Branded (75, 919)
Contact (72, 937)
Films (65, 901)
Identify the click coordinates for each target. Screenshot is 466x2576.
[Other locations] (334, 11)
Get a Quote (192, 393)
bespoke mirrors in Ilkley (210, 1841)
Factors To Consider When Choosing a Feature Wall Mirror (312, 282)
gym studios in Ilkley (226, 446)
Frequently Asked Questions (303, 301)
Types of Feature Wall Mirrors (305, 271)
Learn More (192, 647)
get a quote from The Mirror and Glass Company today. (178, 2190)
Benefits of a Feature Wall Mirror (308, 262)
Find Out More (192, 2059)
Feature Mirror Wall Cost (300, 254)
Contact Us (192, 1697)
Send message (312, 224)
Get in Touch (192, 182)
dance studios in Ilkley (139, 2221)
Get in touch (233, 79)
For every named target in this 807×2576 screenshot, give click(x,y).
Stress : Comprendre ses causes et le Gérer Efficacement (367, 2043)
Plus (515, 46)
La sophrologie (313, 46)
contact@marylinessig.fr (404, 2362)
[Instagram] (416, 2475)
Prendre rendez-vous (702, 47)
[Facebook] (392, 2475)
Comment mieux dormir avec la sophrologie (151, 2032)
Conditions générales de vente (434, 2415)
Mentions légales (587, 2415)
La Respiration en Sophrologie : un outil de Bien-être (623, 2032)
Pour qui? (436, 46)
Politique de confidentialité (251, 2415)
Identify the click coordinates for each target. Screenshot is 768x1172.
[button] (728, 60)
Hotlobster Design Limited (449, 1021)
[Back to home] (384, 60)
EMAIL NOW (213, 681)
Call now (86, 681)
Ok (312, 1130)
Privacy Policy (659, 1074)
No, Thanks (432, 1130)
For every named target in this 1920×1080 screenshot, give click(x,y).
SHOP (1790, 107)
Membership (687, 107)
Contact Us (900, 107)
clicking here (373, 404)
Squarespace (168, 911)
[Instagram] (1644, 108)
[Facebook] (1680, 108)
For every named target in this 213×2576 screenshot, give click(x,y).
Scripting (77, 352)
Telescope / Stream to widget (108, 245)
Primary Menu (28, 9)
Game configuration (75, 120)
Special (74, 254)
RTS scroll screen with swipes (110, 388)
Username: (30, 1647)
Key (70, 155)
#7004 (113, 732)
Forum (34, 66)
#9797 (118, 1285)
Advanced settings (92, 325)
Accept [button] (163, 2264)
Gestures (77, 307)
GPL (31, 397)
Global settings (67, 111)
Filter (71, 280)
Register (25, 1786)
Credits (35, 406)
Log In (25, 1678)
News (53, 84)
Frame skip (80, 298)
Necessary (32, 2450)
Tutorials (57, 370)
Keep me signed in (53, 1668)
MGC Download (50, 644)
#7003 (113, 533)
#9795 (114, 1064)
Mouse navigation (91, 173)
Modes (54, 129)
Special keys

[Exercise description]
From the records above, copy out the line with "[Instagram] (416, 2475)", the line with "Primary Menu (28, 9)", and every line between them, word for word.

[Answer area]
[Instagram] (416, 2475)
Prendre rendez-vous (702, 47)
[Facebook] (392, 2475)
Comment mieux dormir avec la sophrologie (151, 2032)
Conditions générales de vente (434, 2415)
Mentions légales (587, 2415)
La Respiration en Sophrologie : un outil de Bien-être (623, 2032)
Pour qui? (436, 46)
Politique de confidentialité (251, 2415)
Identify the click coordinates for each target. Screenshot is 768x1172.
[button] (728, 60)
Hotlobster Design Limited (449, 1021)
[Back to home] (384, 60)
EMAIL NOW (213, 681)
Call now (86, 681)
Ok (312, 1130)
Privacy Policy (659, 1074)
No, Thanks (432, 1130)
For every named target in this 1920×1080 screenshot, give click(x,y).
SHOP (1790, 107)
Membership (687, 107)
Contact Us (900, 107)
clicking here (373, 404)
Squarespace (168, 911)
[Instagram] (1644, 108)
[Facebook] (1680, 108)
For every named target in this 213×2576 screenshot, give click(x,y).
Scripting (77, 352)
Telescope / Stream to widget (108, 245)
Primary Menu (28, 9)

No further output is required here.